- **Given problem**:
Render the rows as a JSON list of strings, one string per line with blank lines omitted, starting with the line that contains "The height and width of the screenshot is (390, 783)." and continuing through the line that contains "Viewport: 176px width, 210px", both included.

- **Data listing**:
--- start ---
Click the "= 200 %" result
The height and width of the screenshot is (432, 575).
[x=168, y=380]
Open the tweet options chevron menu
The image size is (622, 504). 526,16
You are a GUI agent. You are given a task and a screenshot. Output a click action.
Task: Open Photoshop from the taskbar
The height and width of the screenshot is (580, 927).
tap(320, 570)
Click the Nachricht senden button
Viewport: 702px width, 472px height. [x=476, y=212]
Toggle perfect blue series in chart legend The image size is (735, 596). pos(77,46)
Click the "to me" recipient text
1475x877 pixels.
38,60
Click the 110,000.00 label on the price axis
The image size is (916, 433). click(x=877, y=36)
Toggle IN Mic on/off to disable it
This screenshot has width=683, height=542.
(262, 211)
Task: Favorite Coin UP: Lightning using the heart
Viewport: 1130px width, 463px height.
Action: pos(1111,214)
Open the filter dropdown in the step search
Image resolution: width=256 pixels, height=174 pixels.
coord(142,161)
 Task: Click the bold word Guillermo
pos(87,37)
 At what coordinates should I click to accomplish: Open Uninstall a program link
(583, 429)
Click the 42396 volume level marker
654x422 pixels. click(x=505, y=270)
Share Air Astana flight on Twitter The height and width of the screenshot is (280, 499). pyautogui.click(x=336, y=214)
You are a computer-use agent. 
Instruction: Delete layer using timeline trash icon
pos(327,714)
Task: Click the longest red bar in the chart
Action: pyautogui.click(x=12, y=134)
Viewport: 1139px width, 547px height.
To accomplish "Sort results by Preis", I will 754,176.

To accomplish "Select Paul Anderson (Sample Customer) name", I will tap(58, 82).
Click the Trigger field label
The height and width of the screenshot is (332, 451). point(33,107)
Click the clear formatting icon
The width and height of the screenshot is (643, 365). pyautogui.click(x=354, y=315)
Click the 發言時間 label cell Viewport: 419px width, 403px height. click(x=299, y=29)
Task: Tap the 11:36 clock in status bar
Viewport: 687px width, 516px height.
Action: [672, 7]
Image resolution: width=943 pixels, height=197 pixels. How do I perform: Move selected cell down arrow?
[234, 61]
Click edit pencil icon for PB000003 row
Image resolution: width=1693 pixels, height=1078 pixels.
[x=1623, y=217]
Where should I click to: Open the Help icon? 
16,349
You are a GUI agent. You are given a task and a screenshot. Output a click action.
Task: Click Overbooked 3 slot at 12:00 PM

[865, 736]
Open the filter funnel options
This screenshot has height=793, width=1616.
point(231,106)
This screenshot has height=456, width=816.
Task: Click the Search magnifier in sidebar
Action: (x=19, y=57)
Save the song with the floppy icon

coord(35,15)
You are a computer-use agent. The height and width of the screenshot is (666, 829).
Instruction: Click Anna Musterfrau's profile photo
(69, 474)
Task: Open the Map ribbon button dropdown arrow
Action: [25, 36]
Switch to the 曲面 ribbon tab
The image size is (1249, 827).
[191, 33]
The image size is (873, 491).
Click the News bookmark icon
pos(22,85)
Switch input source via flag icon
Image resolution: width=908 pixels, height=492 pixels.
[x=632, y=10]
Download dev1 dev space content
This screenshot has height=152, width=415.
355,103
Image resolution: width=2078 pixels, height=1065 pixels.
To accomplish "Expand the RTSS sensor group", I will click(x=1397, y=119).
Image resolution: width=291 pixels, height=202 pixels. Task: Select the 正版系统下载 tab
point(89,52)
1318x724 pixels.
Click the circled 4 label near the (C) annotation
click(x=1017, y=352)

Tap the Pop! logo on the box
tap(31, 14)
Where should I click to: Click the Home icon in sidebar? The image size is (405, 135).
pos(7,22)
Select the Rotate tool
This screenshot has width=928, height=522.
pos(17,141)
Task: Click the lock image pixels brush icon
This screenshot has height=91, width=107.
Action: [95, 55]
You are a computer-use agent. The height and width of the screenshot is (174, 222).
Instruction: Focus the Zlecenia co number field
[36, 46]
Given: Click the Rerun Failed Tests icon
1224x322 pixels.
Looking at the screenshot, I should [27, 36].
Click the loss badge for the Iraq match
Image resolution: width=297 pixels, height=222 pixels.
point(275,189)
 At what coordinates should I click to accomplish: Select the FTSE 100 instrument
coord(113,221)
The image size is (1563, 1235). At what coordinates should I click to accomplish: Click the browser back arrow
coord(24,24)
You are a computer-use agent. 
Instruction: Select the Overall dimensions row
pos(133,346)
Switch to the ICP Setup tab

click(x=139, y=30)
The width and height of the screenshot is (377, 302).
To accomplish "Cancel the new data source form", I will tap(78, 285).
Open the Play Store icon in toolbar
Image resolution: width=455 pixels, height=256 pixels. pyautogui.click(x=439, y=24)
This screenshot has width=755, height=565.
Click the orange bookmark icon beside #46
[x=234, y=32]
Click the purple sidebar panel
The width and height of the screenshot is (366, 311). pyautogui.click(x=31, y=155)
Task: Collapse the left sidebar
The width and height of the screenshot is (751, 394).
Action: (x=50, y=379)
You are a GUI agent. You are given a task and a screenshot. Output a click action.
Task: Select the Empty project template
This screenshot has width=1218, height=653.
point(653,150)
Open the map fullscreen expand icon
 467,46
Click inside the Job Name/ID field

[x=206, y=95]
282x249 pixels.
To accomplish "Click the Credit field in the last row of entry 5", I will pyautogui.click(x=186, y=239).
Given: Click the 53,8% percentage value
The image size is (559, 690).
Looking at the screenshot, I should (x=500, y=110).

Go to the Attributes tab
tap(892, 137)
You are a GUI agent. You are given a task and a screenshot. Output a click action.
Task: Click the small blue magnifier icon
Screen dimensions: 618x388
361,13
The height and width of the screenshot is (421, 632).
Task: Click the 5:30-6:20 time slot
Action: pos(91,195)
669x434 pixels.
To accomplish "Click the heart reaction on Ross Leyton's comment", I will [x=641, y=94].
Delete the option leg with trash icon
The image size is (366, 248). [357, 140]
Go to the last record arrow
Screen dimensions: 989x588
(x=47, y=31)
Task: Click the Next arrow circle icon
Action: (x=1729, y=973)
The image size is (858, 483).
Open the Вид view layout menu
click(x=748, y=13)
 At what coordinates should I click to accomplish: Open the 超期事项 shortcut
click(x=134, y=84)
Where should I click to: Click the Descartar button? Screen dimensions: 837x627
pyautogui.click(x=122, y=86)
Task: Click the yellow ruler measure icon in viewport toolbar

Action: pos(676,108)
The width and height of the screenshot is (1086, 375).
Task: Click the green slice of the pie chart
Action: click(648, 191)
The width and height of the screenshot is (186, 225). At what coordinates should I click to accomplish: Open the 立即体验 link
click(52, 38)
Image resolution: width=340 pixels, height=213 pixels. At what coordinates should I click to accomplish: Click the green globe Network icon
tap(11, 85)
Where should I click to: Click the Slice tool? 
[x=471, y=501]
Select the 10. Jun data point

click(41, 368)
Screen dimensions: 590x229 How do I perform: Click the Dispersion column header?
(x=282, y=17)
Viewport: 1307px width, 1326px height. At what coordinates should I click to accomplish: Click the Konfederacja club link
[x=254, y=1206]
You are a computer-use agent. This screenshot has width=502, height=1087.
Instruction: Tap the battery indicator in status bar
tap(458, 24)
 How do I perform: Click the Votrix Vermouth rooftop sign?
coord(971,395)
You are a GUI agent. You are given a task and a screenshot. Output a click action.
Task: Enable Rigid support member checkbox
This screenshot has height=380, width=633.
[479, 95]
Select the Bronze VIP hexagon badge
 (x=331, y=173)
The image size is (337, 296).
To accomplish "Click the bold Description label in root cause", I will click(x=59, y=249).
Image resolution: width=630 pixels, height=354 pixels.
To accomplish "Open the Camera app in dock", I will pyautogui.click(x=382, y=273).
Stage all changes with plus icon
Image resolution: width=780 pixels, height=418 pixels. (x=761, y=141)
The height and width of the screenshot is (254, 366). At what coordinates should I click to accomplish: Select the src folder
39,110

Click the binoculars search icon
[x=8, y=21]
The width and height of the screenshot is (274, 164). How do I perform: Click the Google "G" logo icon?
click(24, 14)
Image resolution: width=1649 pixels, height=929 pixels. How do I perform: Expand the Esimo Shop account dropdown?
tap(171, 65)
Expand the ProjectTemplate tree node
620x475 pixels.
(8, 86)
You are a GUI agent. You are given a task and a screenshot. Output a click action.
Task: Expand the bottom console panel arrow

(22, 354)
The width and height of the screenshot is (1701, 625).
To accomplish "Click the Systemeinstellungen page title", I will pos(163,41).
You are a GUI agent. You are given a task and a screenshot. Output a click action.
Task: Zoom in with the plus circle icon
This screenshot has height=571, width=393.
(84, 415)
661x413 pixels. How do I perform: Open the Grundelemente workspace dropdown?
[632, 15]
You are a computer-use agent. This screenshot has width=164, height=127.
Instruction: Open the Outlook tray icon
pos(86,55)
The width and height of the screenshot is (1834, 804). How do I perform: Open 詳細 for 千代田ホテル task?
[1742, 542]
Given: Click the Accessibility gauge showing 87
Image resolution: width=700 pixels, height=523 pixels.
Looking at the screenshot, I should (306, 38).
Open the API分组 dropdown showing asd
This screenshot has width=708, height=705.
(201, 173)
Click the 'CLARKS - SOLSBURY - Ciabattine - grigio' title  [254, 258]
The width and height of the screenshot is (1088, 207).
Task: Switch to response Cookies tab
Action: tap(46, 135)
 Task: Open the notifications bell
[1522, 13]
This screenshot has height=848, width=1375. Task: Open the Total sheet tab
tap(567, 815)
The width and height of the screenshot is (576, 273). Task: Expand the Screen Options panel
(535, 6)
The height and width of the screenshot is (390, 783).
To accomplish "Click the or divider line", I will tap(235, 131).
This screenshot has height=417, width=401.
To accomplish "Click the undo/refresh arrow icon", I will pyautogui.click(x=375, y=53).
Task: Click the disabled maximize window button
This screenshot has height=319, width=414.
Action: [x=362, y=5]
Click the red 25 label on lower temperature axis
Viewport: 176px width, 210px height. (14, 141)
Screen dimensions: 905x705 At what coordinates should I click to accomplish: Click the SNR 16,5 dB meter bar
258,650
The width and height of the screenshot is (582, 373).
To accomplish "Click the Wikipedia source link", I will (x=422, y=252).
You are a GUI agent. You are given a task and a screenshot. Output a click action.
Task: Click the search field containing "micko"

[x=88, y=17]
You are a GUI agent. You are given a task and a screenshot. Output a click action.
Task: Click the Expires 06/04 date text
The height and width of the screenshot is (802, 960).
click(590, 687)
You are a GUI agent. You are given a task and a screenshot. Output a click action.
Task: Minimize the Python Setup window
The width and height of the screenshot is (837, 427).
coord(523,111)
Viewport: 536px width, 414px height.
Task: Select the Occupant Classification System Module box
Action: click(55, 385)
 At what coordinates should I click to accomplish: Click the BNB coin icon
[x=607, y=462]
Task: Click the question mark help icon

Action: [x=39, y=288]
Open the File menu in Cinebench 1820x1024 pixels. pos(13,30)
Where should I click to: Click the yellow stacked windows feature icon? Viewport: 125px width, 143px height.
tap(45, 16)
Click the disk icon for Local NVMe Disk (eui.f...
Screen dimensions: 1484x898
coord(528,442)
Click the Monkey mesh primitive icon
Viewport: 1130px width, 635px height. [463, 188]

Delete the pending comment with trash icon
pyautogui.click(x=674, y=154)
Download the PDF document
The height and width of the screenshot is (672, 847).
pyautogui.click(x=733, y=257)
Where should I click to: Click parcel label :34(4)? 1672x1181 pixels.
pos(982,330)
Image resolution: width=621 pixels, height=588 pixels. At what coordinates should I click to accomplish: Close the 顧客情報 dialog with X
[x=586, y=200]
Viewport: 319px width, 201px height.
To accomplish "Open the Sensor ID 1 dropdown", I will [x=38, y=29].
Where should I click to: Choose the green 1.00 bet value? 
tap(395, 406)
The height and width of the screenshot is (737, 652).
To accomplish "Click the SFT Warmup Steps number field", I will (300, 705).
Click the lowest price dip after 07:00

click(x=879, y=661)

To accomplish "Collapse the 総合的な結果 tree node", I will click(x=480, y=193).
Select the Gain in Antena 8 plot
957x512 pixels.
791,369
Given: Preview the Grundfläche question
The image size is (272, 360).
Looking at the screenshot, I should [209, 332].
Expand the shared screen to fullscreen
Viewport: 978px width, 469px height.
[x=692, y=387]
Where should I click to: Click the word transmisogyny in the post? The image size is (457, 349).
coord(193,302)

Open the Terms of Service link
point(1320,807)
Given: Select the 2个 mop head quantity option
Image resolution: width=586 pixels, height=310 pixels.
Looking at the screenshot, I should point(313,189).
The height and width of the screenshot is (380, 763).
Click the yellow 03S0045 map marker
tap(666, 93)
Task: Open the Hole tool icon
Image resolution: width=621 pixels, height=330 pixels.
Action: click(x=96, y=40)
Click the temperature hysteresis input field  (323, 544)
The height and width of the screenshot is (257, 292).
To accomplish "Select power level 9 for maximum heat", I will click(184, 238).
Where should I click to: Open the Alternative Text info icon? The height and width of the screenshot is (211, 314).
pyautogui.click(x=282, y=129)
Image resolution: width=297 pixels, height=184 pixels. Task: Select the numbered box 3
--- end ---
- **Full output**:
[
  "The height and width of the screenshot is (390, 783).",
  "To accomplish \"Click the or divider line\", I will tap(235, 131).",
  "This screenshot has height=417, width=401.",
  "To accomplish \"Click the undo/refresh arrow icon\", I will pyautogui.click(x=375, y=53).",
  "Task: Click the disabled maximize window button",
  "This screenshot has height=319, width=414.",
  "Action: [x=362, y=5]",
  "Click the red 25 label on lower temperature axis",
  "Viewport: 176px width, 210px height. (14, 141)"
]